**Work item:** Show each line of the records below where the word "will" occurs.

Stored data:
↓↓↓

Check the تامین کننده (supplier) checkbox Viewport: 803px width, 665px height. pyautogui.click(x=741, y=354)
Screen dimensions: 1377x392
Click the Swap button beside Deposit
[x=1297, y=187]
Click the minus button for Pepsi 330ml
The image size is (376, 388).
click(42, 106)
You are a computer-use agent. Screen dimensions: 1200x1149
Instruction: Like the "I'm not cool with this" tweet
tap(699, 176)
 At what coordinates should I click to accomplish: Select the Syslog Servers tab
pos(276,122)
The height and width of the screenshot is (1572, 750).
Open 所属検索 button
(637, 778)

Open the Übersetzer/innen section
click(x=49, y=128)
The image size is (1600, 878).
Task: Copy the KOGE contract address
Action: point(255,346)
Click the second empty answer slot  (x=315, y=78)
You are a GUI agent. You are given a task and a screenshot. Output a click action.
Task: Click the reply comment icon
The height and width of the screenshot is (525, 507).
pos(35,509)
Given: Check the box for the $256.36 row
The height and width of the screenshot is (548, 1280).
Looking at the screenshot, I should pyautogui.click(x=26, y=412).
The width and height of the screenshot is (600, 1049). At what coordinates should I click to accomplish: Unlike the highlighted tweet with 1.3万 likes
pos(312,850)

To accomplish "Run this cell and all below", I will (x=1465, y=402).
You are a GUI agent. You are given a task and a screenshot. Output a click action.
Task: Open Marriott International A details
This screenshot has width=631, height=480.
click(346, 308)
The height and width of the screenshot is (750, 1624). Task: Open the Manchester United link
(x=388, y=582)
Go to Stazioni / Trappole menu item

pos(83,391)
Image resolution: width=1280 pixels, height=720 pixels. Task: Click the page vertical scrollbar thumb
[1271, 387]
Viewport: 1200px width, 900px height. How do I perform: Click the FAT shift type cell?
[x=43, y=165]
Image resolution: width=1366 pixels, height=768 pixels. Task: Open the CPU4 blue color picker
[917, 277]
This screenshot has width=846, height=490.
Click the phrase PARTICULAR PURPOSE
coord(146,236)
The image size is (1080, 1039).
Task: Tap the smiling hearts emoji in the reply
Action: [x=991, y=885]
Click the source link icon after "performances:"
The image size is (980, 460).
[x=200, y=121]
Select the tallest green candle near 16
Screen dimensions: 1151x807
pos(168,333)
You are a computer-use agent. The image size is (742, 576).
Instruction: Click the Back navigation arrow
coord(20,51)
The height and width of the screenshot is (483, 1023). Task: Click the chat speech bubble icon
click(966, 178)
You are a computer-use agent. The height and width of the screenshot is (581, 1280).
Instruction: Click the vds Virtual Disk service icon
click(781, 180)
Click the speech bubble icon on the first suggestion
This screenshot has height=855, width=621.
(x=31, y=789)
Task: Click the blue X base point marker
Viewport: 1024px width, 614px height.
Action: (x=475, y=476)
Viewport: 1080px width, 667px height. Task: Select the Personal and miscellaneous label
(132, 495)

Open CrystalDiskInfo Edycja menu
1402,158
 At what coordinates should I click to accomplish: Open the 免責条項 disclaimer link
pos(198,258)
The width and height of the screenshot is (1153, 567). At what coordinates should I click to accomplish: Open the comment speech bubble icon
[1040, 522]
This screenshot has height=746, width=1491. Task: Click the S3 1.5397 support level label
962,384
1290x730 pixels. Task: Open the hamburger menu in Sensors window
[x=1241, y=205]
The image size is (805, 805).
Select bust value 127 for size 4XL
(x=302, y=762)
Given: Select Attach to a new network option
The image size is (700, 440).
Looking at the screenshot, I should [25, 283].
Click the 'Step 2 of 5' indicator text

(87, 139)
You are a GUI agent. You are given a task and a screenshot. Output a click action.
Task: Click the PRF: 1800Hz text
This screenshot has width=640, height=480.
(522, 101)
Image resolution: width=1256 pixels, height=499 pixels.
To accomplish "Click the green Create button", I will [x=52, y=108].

↑↑↑

**Response to the task:**
To accomplish "Run this cell and all below", I will (x=1465, y=402).
To accomplish "Click the green Create button", I will [x=52, y=108].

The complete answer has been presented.